> [Document segment]
* * *

James,
You can have a gobal Form Manager that will keep collection of forms opened and manage them.
>Sergey --
>
>I was afraid of that. I'll have to use SYS(2015) for the property name, because there can be multiple instances of this. Just clutters up _Screen, I guess.
>
>Thanks.
>
>>You have to keep form reference around. Something like
>>
>>_Screen.AddProperty("oPemeBrowser" , Newobject ('PEME_FRMBROWSER', 'PEME_mxBrowser.VCX'))
>>_Screen.oPemeBrowser.WriteHTML(lcResult)
>>...
>>
>>
>>>No, that's the opposite of what I want.
>>>
>>>The form is not modal, and I don't want it to be.
>>>
>>>What I want is that the form is still around after the Return statement. (It goes POOF and disappears because of loForm going out of scope).
>>>
>>>
>>>>>I have just begin using class-based forms, and have come upon the following.
loForm = Newobject ('PEME_FRMBROWSER', 'PEME_mxBrowser.VCX')
>>>>>loForm.WriteHTML (lcResult)
>>>>>loForm.Show()
>>>>>
>>>>>Return lcResult
>>>>>The form that is created here is not modal, and I want it to hang around once it is created by the code above. Of course, loForm goes out of scope and POOF!
>>>>>
>>>>>Suggestions?
>>>>>
>>>>>TIA
>>>>
>>>>Does
>>>>loForm.Show(1)
>>>>get you what you need?
If it's not broken, fix it until it is.

* * *

Stored data
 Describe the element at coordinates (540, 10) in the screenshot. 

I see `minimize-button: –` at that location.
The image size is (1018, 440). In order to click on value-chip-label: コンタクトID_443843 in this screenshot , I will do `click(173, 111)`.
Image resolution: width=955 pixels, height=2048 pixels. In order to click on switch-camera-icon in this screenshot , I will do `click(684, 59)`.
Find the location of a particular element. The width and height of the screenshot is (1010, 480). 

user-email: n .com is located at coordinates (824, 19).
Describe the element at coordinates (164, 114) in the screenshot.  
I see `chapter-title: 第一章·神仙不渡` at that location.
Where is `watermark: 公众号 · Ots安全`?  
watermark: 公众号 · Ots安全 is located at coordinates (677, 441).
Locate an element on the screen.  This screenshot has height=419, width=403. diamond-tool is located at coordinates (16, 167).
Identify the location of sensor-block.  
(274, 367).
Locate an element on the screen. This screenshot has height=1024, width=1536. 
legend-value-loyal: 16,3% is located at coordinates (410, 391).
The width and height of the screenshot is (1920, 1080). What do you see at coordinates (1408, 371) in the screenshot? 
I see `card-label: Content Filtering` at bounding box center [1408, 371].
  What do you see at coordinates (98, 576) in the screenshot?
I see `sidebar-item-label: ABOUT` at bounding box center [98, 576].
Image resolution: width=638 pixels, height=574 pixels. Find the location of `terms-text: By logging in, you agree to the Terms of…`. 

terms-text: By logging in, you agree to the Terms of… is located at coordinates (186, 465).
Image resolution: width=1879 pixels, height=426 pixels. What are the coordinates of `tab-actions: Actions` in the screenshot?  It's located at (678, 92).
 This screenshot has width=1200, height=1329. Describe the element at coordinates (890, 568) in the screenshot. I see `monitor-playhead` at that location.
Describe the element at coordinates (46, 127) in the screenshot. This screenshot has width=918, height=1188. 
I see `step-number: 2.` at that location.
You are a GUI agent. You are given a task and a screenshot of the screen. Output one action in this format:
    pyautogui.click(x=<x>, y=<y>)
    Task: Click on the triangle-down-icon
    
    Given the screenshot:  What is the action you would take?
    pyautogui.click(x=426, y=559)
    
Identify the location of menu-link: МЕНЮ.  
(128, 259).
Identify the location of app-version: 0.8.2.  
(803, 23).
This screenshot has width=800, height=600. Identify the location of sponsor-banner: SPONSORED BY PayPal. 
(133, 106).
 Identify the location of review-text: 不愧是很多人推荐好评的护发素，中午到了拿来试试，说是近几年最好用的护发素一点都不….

* * *

> [Complete the following]
1 > Answer each question from the forum thread about keeping a form open.
(a) What does the thread say will be used for the property name?
(b) What does the opening message suggest for keeping a collection of forms opened?
(c) Which method call is proposed in reply to the first request for suggestions?
2 > In the forum thread, reproduce the passage from "loForm = Newobject" up to and including "what you need?".
The stored data comes from a different source than the thread.

> [Solutions to the tasks]
1 >
(a) SYS(2015)
(b) A global Form Manager
(c) loForm.Show(1)

2 >
loForm = Newobject ('PEME_FRMBROWSER', 'PEME_mxBrowser.VCX')
>>>>>loForm.WriteHTML (lcResult)
>>>>>loForm.Show()
>>>>>
>>>>>Return lcResult
>>>>>The form that is created here is not modal, and I want it to hang around once it is created by the code above. Of course, loForm goes out of scope and POOF!
>>>>>
>>>>>Suggestions?
>>>>>
>>>>>TIA
>>>>
>>>>Does
>>>>loForm.Show(1)
>>>>get you what you need?